14 January 2011

Home Veterinary Practice

The pussycats are all champion hunters. At this moment we have one lying in wait under the bird feeder and two more sitting in the big apple tree for an aerial assault. Their abilities are wondrous for keeping our mole and vole population to a non-destructive minimum and their avid winter birding scares the winged beasts off the garden once we cease feeding in spring. Yes, our cats are working farm cats.

We never intended to have as many as we do but now that we have them I'm not certain I'd want fewer. They are fascinating to watch as a group (the dynamics are completely unlike having two or three) and they earn their keep. Sadly, though, their job description comes with a few pitfalls. Most commonly worms and ticks.

We buy our (excellent) veterinarian a new horse each year with what we pay to treat 9 cats and 2 dogs for ticks, anual exams, and fecal floats. Sorry about that last image but it's part of the package. MamaCat still refuses to see a doctor so she doesn't cost us anything. At this point I think I can reasonably well diagnose their common illnesses so I have begun to do some of the animal's vetting myself.

Yesterday you read about my learning how to deal with chicken feet in an emergency. I've also learned how to give vaccinations ($4 per shot from the Humane Society) and am deworming the animals with human-labeled Pyrantal.
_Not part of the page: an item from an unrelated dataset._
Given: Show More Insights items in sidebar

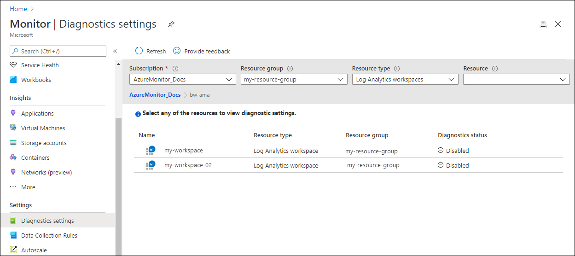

A pint of the stuff from Lambert Vet Supply costs the same as two doses from the vet, though syringes are extra. The veterinarians on staff there have worked out the dosages for all relevant species so it's as easy as a phone call to get accurate information. I expect that one bottle to save us a hundred dollars or more this year.

What I haven't come across is a good tick preventative. Frontline and it's clones only work for about ten days around here and then we're back to tick city on the cats. The chickens do a great job eliminating the monsters near the house but they don't range far into the woods. If any of you folks out there have a safe and effective solution I'd love to hear about it. The new meds my veterinarian suggested would cost us $200 a month (!) just for the cats.


Lausanne said...

The solution to too many ticks....is to get more fowl! Specifically, get guinea hens who are keen eyed beauties that have a voracious appetite for ticks in particular...Our modest flock of three have gradually endeared themselves to the rest of the fowl population around here ( though they did prefer sleeping in the trees rather than in the henhouse for a good while this summer). They are great guardians of the hens, alerting all and everyone to any intruders with their raucous screeches. They require a daily handful of bird seed to maintain and their feathers are a fascination of polka dots in varying sizes to create their finely textured gray gowns. They remind me of busybody nuns in traditional habit as they sternly strut about. Never a dull moment when they are about!

Mrs. Fuzzy said...

I wonder if I could establish a flock in the forest.